Od miesiąca to praktykujemy. Żonie to też się spodobało i z kwadransa bywa, że robią się dwa i coś jeszcze 😀

Wiem, że to może dziwne... takie układy w malzenstwie. Umawianie się na codzienne, pełne namiętności pocałunki, przytulasy. Ale tego potrzebowałem a nie tylko buziaczka.... Cieszę się, że żona to rozumie.
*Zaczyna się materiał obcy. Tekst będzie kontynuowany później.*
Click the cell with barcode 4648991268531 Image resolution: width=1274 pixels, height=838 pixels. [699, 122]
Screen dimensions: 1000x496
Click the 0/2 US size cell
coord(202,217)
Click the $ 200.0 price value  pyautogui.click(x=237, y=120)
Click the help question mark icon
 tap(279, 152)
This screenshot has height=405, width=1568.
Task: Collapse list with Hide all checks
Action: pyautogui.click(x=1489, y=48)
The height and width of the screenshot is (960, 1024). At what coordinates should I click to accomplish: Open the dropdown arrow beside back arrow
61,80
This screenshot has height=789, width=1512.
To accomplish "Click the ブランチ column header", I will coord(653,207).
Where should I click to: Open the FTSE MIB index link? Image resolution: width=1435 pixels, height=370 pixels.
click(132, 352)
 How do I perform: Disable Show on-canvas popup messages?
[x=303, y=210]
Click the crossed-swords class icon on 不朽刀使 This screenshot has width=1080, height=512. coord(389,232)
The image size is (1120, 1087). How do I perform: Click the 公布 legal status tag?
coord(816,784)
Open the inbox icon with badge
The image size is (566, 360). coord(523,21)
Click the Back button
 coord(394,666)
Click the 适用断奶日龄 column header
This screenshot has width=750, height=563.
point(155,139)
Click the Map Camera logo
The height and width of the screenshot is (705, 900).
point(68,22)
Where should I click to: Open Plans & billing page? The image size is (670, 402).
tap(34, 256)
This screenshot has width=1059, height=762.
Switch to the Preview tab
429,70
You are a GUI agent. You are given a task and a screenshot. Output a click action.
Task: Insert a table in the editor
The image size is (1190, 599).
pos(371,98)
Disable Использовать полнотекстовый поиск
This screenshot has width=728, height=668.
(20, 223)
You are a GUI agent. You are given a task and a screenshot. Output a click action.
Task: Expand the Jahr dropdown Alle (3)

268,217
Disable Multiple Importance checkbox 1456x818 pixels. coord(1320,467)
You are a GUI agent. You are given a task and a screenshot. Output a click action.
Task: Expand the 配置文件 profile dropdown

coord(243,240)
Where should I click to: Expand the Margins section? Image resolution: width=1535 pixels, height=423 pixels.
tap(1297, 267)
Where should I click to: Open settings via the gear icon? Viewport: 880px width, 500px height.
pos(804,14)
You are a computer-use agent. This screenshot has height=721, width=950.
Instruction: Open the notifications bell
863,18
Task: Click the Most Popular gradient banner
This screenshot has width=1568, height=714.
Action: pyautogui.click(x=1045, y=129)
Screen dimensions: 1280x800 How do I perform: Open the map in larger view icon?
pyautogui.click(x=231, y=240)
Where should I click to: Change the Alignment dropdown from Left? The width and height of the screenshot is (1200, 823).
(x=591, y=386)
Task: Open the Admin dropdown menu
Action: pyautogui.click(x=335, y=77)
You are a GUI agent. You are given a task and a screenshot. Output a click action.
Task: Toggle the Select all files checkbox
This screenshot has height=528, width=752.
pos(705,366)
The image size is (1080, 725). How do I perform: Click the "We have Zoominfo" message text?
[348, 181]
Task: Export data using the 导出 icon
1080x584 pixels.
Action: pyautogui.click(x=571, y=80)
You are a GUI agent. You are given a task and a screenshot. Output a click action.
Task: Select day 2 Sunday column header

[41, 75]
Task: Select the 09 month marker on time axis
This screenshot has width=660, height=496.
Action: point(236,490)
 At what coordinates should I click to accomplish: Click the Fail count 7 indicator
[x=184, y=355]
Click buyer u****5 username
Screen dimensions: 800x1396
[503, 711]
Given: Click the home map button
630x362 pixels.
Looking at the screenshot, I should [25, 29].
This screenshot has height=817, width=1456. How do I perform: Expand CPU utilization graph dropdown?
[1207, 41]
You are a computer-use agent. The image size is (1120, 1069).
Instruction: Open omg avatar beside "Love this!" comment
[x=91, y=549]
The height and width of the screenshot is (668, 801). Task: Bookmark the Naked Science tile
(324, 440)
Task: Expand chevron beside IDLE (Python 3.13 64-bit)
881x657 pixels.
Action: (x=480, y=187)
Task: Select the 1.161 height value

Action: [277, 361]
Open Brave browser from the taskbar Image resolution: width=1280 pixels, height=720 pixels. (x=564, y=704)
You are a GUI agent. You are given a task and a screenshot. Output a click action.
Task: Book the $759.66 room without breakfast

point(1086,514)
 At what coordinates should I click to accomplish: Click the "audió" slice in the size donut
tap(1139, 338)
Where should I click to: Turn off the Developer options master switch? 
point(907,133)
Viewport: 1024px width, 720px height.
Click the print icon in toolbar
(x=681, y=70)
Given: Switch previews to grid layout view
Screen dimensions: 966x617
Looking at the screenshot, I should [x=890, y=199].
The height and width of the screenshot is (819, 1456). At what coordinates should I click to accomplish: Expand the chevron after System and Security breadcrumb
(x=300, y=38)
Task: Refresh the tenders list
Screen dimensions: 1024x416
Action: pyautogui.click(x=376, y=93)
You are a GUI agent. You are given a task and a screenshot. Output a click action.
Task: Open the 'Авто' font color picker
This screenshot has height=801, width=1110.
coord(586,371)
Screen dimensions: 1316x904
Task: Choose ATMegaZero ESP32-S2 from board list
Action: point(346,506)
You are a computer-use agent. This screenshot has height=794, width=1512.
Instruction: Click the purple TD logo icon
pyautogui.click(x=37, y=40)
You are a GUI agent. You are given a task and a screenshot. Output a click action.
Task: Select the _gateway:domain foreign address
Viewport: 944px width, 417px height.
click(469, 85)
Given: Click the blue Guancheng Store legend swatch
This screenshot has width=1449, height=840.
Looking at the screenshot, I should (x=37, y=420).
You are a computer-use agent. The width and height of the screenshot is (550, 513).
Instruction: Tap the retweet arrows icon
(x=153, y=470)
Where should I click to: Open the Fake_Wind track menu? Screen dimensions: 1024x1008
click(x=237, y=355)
Jak macie taki problem zaproponujcie takie coś żonie, mężowi. Kilka, kilkanaście lat temu... tak robiliście i byliście szczeliwi.... Dlaczego ma to nie wrócić, uczycie ekscytacji, radości i czekania na ten czas 😀

Problemów to wszystkich nie rozwiąże, ale to dobra droga ku lepszemu w relacji z małżonkiem.

Nino
Posty: 611
Rejestracja: 14 gru 2019, 18:26
Jestem: w kryzysie małżeńskim
Płeć: Kobieta

Re: Nasze życie to rolecoster emocji od euforii po złość i drustrację...

Post autor: Nino » 16 kwie 2022, 23:28

Jeśli układ jest dobrowolny i sprawia, że idzie ku lepszemu: to czemu nie ! :) Zawsze się uśmiecham, jak czytam Twoje posty :)
Rzadko kto pisze tu otwarcie o aspekcie bliskości fizycznej, o seksie ( może się mylę ).
Ja wprowadziłam zasadę wspolnego spania w sypialni. Baaaardzo dawno temu to było dla nas ważne. Potem różnie się układało. W złości nie potrafiłam/nie umiałam zbliżyc sie do meza. Teraz tez czesto mam go dość, ale wieczorem kladziemy sie razem do jednego lozka, wiec silą rzeczy przytulimy się do siebie.